In the short term, the Bush administration is pursuing an international solution to the crisis it refuses to call a crisis. Initially, that means pressing allies such as Japan and South Korea to tell the hermit state it can forget about its recent promises of new economic openings unless it renounces nuclear weapons. State Department officials will be delivering that message in Washington this week, and in the region later this month. "It's a policy of pressure as much as containment," says one. At the same time, the administration hopes for a resounding condemnation of North Korea by U.N. nuclear inspectors this week. That would be the start of what conservatives inside the administration hope is a gradual tightening of the noose around the North. Before the United Nations hears the critical weapons inspectors' report on Iraq at the end of this month, administration officials are keen to win U.N. Security Council agreement to at least three sanctions on North Korea: no arms shipments in or out, no flights in or out and limited movement of North Korean officials in or out. "It's like dealing with a 7-year-old having a tantrum," one administration official says. "You can have your screaming fit but we are going to keep you in your box until you behave."

But what if the box is never fully closed? Only last month the White House allowed a North Korean shipment of Scud missiles to pass through its dragnet in the Arabian Sea en route to Yemen. That cargo was a reminder, if any were needed, that Pyongyang is ready to sell its weapons--including perhaps nuclear technologies--to anyone who can pay hard cash. It also demonstrated how the tough-talking Bush administration can be driven off course. Officials tell NEWSWEEK that the Pentagon's Special Forces, currently engaged in covert operations in Yemen, persuaded the White House to back the Yemenis as part of its continuing pursuit of Qaeda terrorists.
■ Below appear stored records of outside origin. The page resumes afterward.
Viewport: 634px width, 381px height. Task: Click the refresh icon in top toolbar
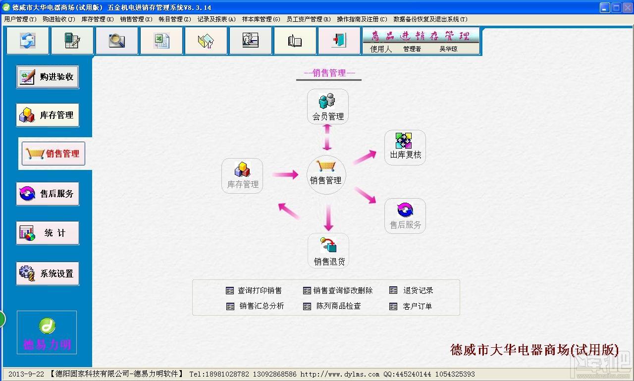click(x=28, y=41)

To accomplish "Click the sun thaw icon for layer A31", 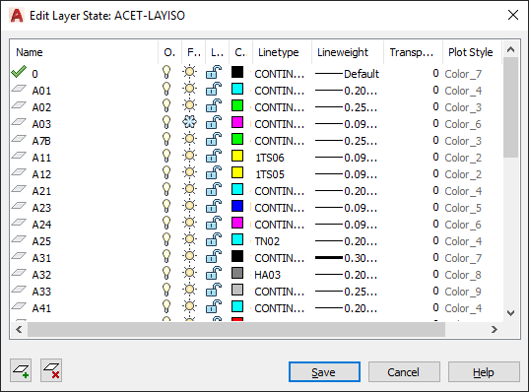I will click(189, 256).
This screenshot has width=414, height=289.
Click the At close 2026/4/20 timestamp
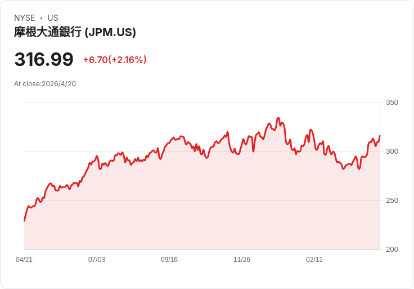(x=45, y=84)
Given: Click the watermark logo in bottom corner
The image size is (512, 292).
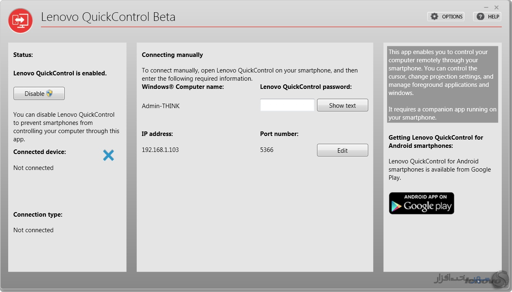Looking at the screenshot, I should pos(471,278).
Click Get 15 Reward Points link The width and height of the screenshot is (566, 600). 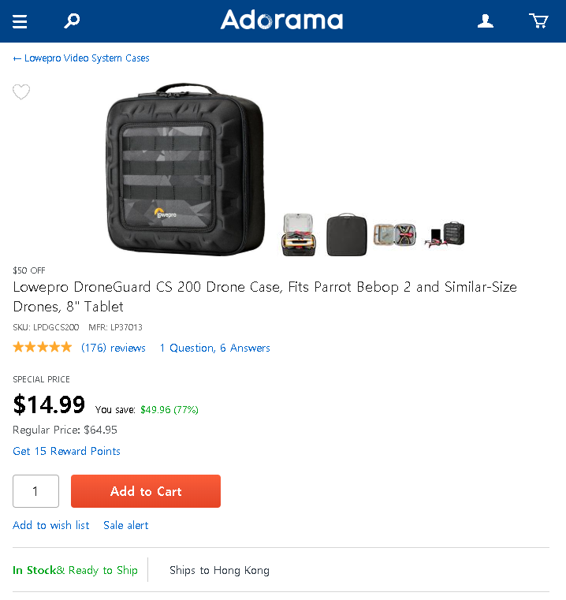[66, 451]
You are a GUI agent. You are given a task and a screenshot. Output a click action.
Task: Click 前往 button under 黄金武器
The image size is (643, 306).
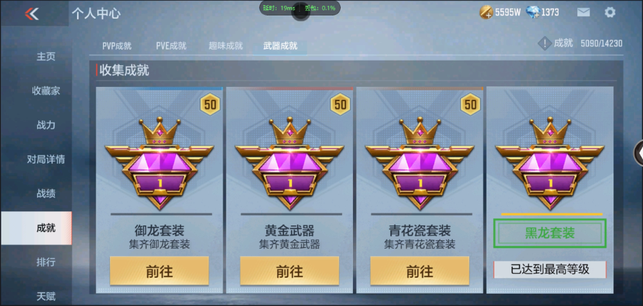(x=289, y=271)
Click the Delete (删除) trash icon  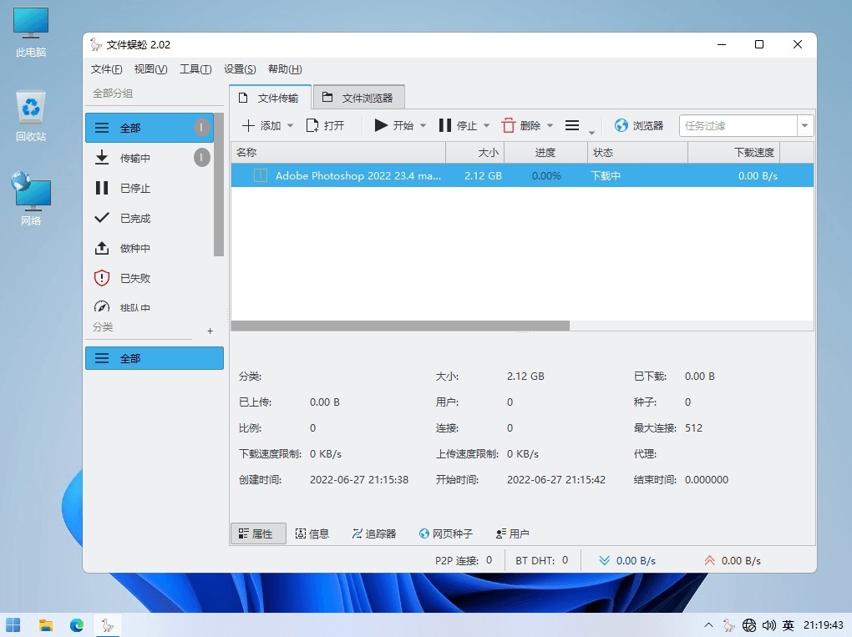tap(509, 126)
Even if the Bush administration can hold to one line against North Korea, its strategy will be hard--maybe impossible--to maintain without the support of the region. In South Korea, President-elect Roh Moo Hyun poured scorn on a U.S. containment policy last week, and his aides said they were preparing to broker a new peace deal between Washington and Pyongyang. Then there are Kim Jong Il's main backers in Moscow and Beijing. U.S. officials already believe that a Chinese company delivered a chemical shipment to North Korea to help restart its nuclear reprocessing plant and churn out weapons-grade plutonium. Now, to encourage Chinese cooperation, administration officials are quietly voicing their concerns that a nuclear-armed North Korea would encourage Japan to launch a nuclear program of its own--and trigger an Asian arms race.
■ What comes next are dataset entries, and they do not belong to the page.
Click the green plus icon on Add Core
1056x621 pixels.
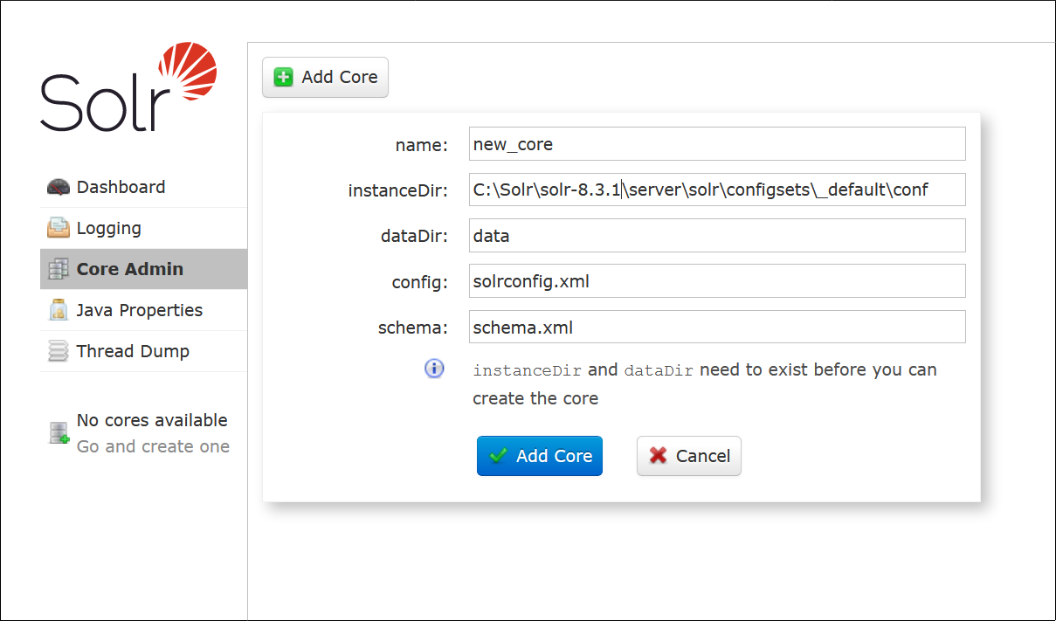pos(282,77)
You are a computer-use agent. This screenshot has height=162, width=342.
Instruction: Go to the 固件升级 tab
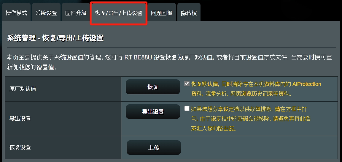coord(76,13)
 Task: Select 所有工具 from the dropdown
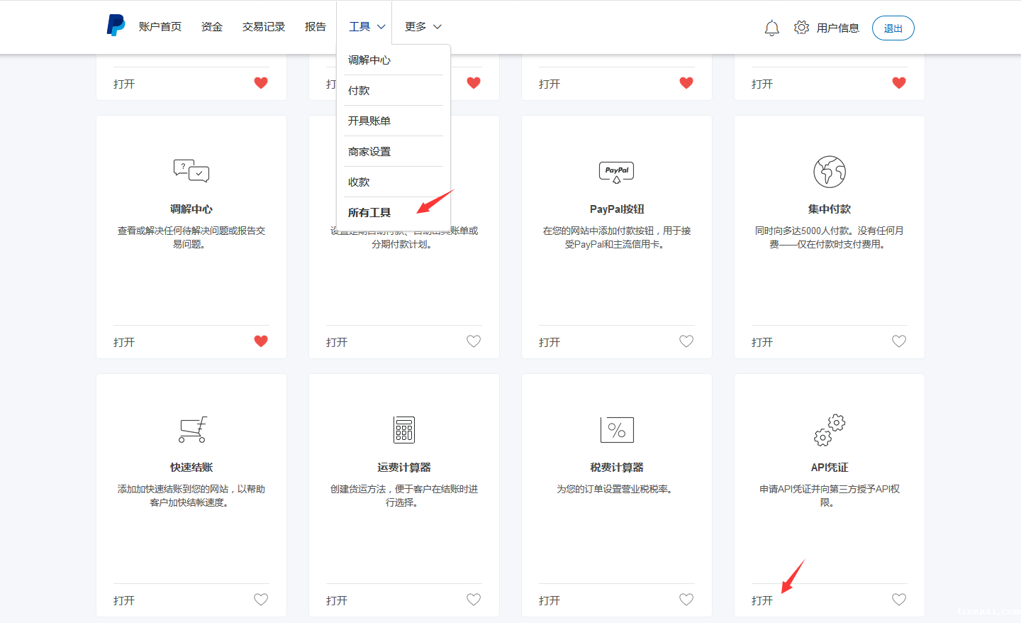[369, 213]
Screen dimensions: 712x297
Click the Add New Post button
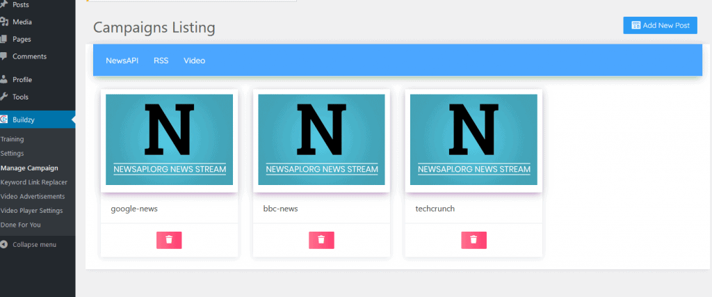coord(660,25)
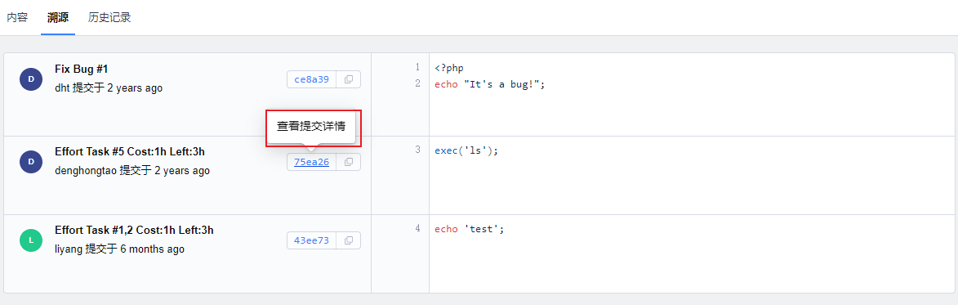The width and height of the screenshot is (958, 305).
Task: Open Effort Task #1,2 Cost:1h Left:3h title
Action: 134,230
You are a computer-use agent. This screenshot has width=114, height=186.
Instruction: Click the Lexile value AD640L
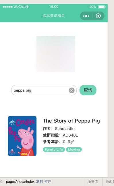point(70,135)
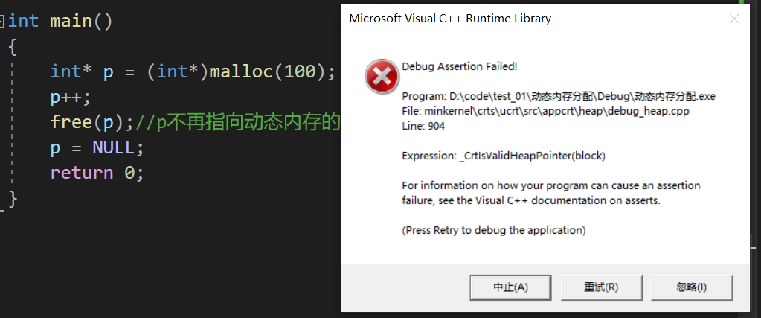Click the Program path text line
The image size is (761, 318).
558,96
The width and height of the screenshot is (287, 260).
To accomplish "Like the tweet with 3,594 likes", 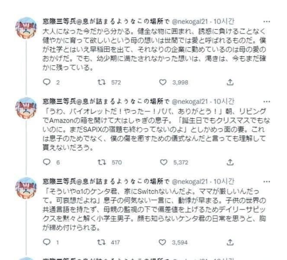I will click(x=163, y=243).
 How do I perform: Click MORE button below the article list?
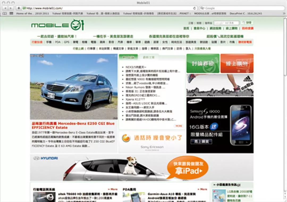tap(179, 126)
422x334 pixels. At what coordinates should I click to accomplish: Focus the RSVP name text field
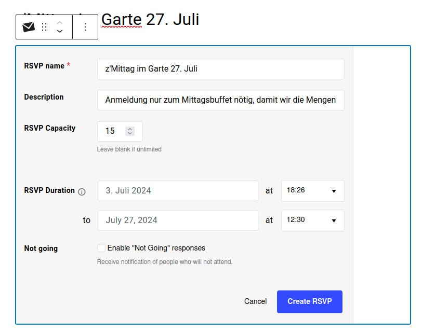click(220, 69)
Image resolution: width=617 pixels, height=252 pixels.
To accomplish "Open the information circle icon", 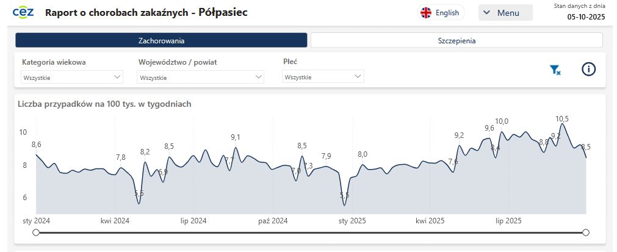I will pos(588,69).
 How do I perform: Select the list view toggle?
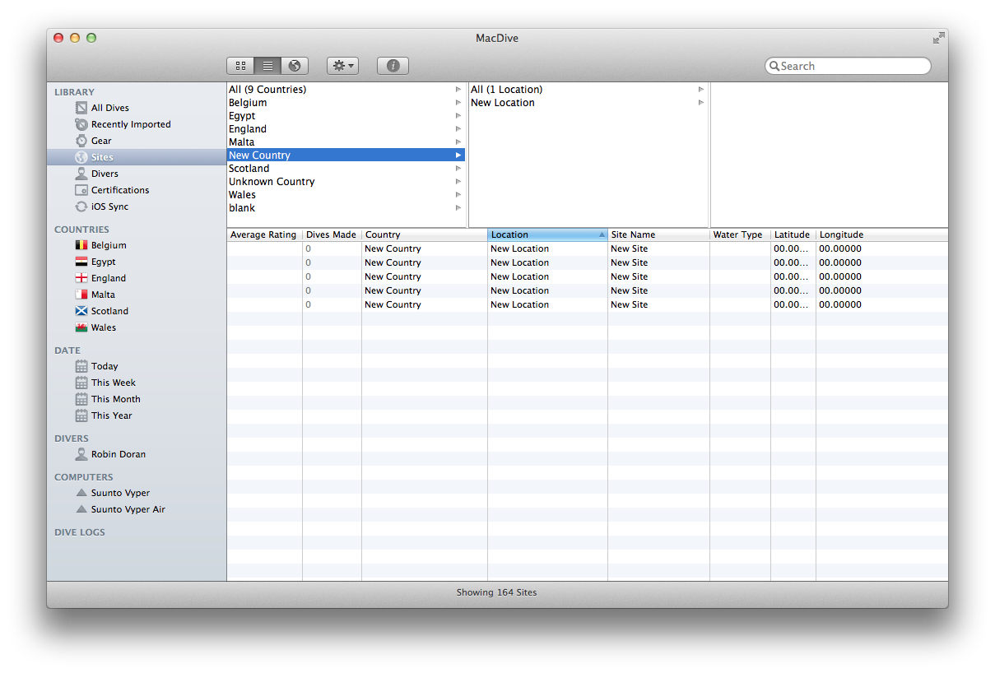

For the moment, the Bush administration's biggest worry is that the world may be deflected from its pursuit of Iraq. Bush aides acknowledge that those "who don't want to see us deal with the threat of Iraq will use [North Korea] as a cudgel" to beat them into a diplomatic solution in the Persian Gulf. So it was President Bush himself who broke his self-imposed weeklong isolation to twice take questions from reporters at his Texas ranch. In a third attempt to explain his foreign policy, this time against a military backdrop, Bush later suggested that Iraq's fate was already settled. "Different circumstances require different strategies--from the pressure of diplomacy to the prospect of force," he told Army troops at Fort Hood. In fact, one senior Bush aide argues that North Korea shows the danger of delaying confrontation with Iraq, proving "how confining our options become" against a nuclear-armed foe.
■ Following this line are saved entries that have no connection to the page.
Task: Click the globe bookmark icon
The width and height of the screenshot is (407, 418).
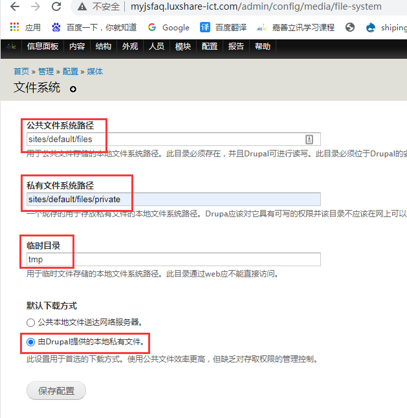Action: click(350, 28)
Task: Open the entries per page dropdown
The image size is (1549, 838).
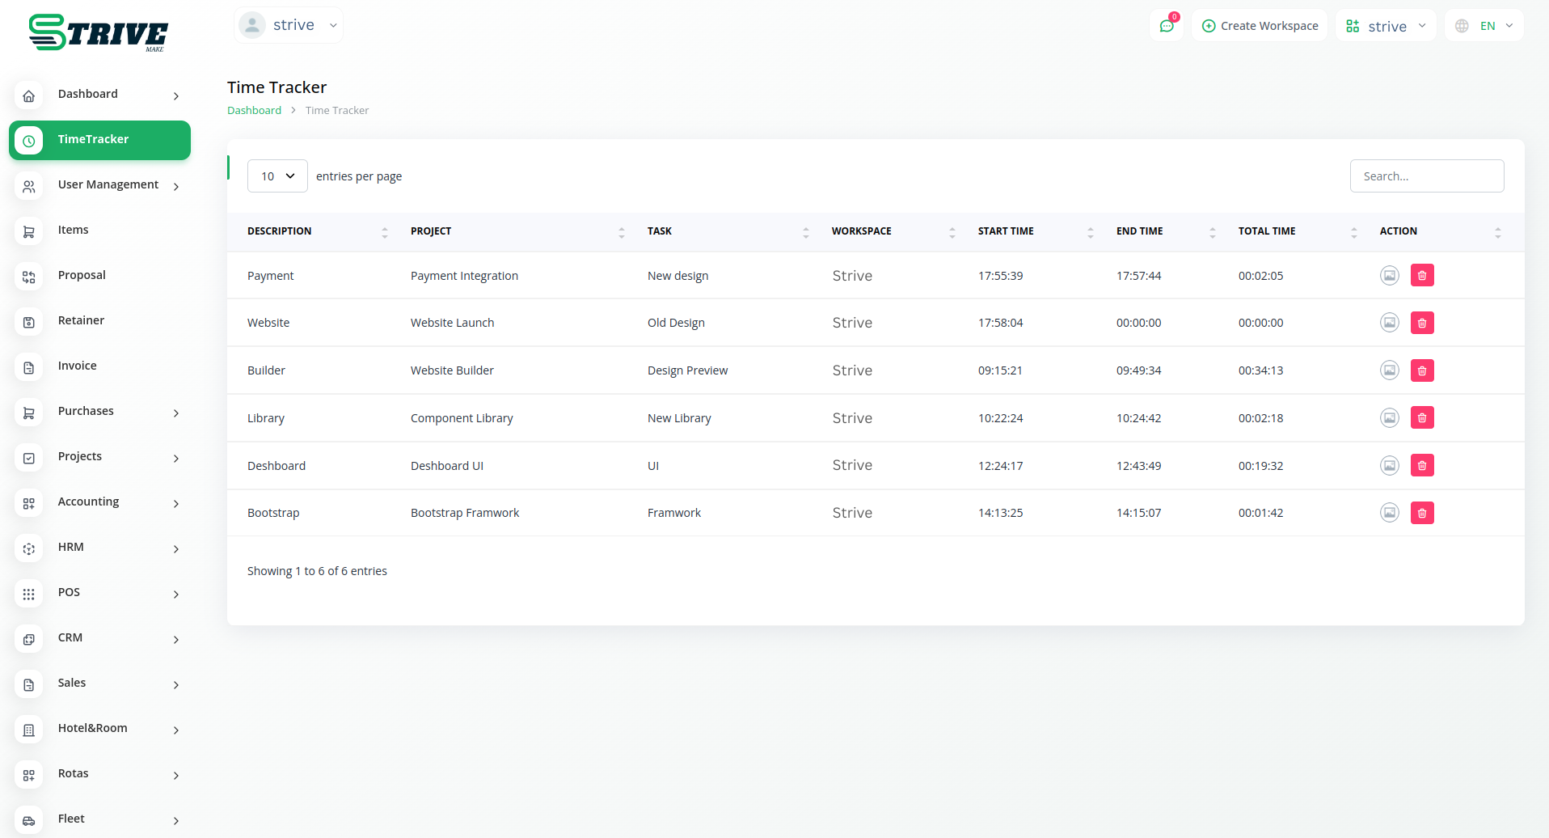Action: (277, 176)
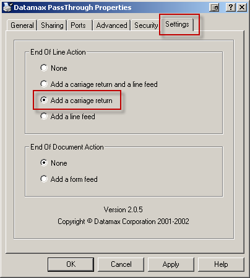The height and width of the screenshot is (278, 250).
Task: Open the Sharing tab
Action: (52, 25)
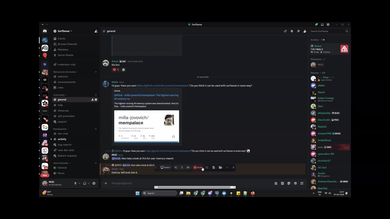The height and width of the screenshot is (219, 390).
Task: Open the Inbox icon in title bar
Action: 322,25
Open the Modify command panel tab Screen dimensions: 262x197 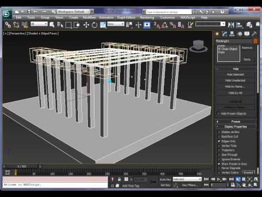click(224, 34)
Perhaps North Korea can wait. International politics is often about timing, and trigger points for action. But different times also call for different leadership styles. The coming period will require a nuanced assessment of risks, and a capacity to see the world clearly as others see it--whether they are friends like South Korea or rivals like China. Bush is right: Saddam and Kim are evil. But now he has to make a more complex case--to Americans, and to an increasingly skeptical world--that each evil must be dealt with on its own terms, and in its own time.